A Night Under The Stars - Nico Rafael Ramirez Solo Show at Parlour and Ramp Gallery
DATES: Aug 18th - Sep 8th 2023
ARTISTS: Nico Ramirez
I’m sitting in Nico’s bed, watching her paint while scrolling through Carrie (1976) forums, I came across one anonymous reviewer who said they enjoy now, in their later life, pausing the film once Carrie White wins prom queen. It’s better this way, they said. Carrie is smiling, and her dress is still clean. She gets to have a normal night.
It’s prom season in English class, Carrie is sitting a few desks behind her future date, Tommy Ross. The teacher reads aloud Tommy’s homework response:
What are you going to leave for us, you people in your cars, spewing pollution into the air? You people with heavy feet trampling down the wilderness. You people who peer into the back seats of our cars, hours after you come out of the back doors of your motels. Soon, all we will have is each other, and that could be enough. If you will let us have room enough, and air enough, and peace enough, to love each other as you never could.
The teacher calls for criticisms. Carrie, who has been writing down every word, calls Tommy’s poem “beautiful,” and the classroom snickers. Walking through the sticky desks, inspired by the others, the teacher aids in mocking her. “I’m afraid this is hardly a criticism, Carrie.” She is disappointed. She meant it.

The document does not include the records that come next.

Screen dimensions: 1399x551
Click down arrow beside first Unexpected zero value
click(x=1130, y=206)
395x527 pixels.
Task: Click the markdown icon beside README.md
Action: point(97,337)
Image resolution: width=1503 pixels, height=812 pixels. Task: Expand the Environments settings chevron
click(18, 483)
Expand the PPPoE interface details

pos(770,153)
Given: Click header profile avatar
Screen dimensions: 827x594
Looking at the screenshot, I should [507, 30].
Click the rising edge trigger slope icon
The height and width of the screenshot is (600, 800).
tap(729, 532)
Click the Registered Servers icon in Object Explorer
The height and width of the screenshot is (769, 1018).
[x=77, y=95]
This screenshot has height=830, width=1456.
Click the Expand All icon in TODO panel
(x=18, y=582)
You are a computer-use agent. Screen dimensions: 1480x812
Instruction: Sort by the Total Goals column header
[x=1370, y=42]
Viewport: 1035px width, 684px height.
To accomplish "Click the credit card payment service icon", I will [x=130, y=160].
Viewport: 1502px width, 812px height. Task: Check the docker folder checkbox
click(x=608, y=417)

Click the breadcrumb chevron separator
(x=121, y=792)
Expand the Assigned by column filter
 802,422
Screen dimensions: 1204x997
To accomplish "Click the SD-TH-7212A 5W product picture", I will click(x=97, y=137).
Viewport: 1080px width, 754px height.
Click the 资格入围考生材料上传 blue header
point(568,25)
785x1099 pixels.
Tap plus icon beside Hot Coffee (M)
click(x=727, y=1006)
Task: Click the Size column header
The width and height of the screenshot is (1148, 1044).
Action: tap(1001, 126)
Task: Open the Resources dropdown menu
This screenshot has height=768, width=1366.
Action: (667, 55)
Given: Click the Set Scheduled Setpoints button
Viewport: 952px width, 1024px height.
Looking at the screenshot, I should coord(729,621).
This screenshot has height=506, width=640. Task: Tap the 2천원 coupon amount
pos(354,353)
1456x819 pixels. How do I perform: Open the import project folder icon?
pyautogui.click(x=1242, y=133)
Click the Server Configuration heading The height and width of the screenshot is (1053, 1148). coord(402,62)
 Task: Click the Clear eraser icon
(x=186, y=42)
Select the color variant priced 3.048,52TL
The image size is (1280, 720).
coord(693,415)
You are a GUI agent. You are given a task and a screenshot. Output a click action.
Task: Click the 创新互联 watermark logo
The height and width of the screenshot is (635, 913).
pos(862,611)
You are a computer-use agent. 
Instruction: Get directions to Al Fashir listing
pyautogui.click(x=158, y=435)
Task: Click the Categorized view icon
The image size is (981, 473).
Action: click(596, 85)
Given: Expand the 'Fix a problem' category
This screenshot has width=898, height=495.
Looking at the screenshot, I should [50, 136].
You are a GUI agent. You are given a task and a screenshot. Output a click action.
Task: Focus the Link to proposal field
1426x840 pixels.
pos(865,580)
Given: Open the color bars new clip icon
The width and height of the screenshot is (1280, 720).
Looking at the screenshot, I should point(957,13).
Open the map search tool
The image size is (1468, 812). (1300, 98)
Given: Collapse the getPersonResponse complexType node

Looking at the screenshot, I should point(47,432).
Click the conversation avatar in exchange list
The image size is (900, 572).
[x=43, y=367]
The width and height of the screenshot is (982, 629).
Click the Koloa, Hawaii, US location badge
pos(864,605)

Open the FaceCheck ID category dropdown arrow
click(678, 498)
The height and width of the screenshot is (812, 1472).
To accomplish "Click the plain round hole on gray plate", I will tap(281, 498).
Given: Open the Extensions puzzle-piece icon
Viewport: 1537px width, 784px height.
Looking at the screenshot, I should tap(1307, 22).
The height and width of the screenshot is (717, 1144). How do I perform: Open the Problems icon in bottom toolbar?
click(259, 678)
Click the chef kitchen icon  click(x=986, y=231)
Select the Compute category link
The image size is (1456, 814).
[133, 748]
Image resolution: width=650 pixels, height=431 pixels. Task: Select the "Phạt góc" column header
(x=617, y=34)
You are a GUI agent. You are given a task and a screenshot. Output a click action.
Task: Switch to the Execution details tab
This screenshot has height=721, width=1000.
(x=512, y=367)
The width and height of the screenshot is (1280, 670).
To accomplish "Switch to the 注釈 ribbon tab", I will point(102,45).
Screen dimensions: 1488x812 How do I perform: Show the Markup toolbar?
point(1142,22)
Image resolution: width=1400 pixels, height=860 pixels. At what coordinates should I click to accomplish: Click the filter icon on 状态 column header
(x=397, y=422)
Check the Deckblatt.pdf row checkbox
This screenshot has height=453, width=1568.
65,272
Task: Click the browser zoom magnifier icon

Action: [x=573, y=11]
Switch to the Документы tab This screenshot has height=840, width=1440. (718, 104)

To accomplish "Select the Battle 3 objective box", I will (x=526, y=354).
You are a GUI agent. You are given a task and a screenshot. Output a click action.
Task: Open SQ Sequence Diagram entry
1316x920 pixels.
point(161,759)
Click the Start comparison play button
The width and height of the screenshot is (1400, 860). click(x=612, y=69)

What is left when someone is not given room enough, air enough, peace enough, or love enough to love in return? To love as the rest never could? When a dress is torn, and gone to waste, for example, it sits decaying, hung up in a closet, still soft, light, shiny, and pink, but torn nonetheless. When a girl is othered, or put to bed, she lays on herself, falling and catching and holding the extravagant rapture that she is, all alone. But the flame produced by Carrie is hot and made up of the most beautiful colors, so many they produce a fervid white. Her quick hands cannot stand to hold it any longer. Anyway, why should she keep beauty, locked away, quiet? What follows the release is an explosion in a highschool gymnasium; vision going kaleidoscopic, telekinetic and loud, paint flung onto canvas, emotions perfectly unkempt. The English teacher electrocuted and bullies hosed to the floor. Her rhapsody even gets a split screen. If the film was paused before this, as recommended, the night would have been nice, normal indeed. But it wouldn’t have been true. Special girls like Carrie are not prom queens. In these seven paintings, Nico has decided to give Carrie room, space and air enough to be, and to be exactly. To preserve her beauty, her emotion, and to translate the flatness of her image in film to a thunderstorm of artist and hand is an impressionist gesture. To put terror and awe to paint, to deem them beautiful, no matter the dress ruined, soaked in blood, is a gesture at truth.